Baque flipped on the power and sounded a chord. “Sing any Com you want—I can handle it.”

“Well—we'll start out with a Tasty-Malt Com. It goes like this.” She hummed softly. “Know that one?”

“I wrote it,” Baque said.

They sang better than he had expected. He followed them easily, and while he played he kept his eyes on the customers. Heads were jerking in time with the music, and he quickly caught the mood and began to experiment. His fingers shaped a rolling rhythm in the bass, fumbled with it tentatively, and then expanded it. He abandoned the melodic line, leaving the girls to carry on by themselves while he searched the entire keyboard to ornament the driving rhythm.

Feet began to stomp. The girls' bodies were swaying wildly, and Baque felt himself rocking back and forth as the music swept on recklessly. The girls finished their lyrics, and when he did not stop playing they began again. Spacers were on their feet, now, clapping and swaying. Some seized their women and began dancing in the narrow spaces between the tables. Finally Baque forced a cadence and slumped forward, panting and mopping his forehead. One of the girls collapsed onto the stage. The others hauled her to her feet, and the three of them fled to a frenzy of applause.

Baque felt a hand on his shoulder. Lankey. His ugly, expressionless face eyed Baque, turned to study the wildly enthusiastic customers, turned back to Baque. He nodded and walked away.

Rose returned alone, still breathing heavily. “How about a Sally Ann Perfume Com?”

Baque searched his memory and was chagrined to find no recollection of Sally Ann's Coms. “Tell me the words,” he said. She recited them tonelessly—a tragic little story about the shattered romance of a girl who did not use Sally Ann. “Now I remember,” Baque told her. “Shall we make them cry?
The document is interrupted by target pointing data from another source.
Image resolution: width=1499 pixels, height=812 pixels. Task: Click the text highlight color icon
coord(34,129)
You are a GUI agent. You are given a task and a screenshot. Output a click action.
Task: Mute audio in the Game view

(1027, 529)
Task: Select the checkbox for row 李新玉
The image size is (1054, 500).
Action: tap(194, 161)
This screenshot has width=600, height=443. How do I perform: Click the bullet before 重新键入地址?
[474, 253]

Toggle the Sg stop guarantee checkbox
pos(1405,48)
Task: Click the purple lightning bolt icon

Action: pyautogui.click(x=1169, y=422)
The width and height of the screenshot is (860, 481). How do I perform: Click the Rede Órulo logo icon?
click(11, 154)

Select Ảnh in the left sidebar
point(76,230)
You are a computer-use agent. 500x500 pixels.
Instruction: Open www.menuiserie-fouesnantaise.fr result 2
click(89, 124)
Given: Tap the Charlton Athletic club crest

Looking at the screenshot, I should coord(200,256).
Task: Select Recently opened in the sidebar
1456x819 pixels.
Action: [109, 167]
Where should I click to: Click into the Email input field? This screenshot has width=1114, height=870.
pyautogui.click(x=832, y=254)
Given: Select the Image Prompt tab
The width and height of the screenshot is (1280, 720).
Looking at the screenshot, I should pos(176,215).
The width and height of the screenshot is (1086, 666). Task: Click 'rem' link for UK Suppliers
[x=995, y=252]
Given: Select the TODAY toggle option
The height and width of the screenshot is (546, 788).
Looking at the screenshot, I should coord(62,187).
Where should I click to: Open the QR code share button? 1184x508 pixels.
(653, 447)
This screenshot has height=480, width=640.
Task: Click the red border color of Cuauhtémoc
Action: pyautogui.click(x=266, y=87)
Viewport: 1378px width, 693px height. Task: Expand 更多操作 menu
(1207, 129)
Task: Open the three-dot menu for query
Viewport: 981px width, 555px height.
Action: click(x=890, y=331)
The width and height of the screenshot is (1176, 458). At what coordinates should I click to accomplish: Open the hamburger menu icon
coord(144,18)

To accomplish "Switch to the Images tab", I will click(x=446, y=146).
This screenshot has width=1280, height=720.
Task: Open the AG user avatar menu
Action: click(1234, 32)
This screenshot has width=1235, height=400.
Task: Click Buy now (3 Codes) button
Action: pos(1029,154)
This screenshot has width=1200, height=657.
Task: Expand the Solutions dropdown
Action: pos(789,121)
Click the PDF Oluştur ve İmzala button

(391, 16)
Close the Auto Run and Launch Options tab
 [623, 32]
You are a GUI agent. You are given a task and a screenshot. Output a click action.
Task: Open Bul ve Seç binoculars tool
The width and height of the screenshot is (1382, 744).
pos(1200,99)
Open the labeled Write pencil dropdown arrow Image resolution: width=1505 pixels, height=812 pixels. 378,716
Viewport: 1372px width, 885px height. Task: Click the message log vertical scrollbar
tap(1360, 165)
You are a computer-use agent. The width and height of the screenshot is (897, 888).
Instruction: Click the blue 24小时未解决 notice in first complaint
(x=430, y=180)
Just concentrate on that. It's a sad story, and we're going to make them cry.”

She stood by the multichord and sang plaintively. Baque fashioned a muted, tremulous accompaniment, and when the second verse started he improvised a drooping countermelody. The spacers sat in hushed suspense. The men did not cry, but some of the women sniffed audibly, and when Rose finished there was a taut silence.

“Quick!” Baque hissed. “Let's brighten things up. Sing another Com—anything!”

She launched into a Puffed Bread Com, and Baque brought the spacers to their feet with the driving rhythm of his accompaniment.

The other girls took their turns, and Baque watched the customers detachedly, bewildered at the power that surged in his fingers. He carried them from one emotional extreme to the other and back again, improvising, experimenting. And his mind fumbled haltingly with an idea.

“Time for a break,” Rose said finally. “Better get something to eat.”

An hour and a half of continuous playing had left Baque drained of strength and emotion, and he accepted his dinner tray indifferently and took it to the enclosure they called his room. He did not feel hungry. He sniffed doubtfully at the food, tasted it—and ate ravenously. Real food, after months of synthetics!

When he'd finished he sat for a time on his cot, wondering how long the girls took between appearances, and then he went looking for Lankey.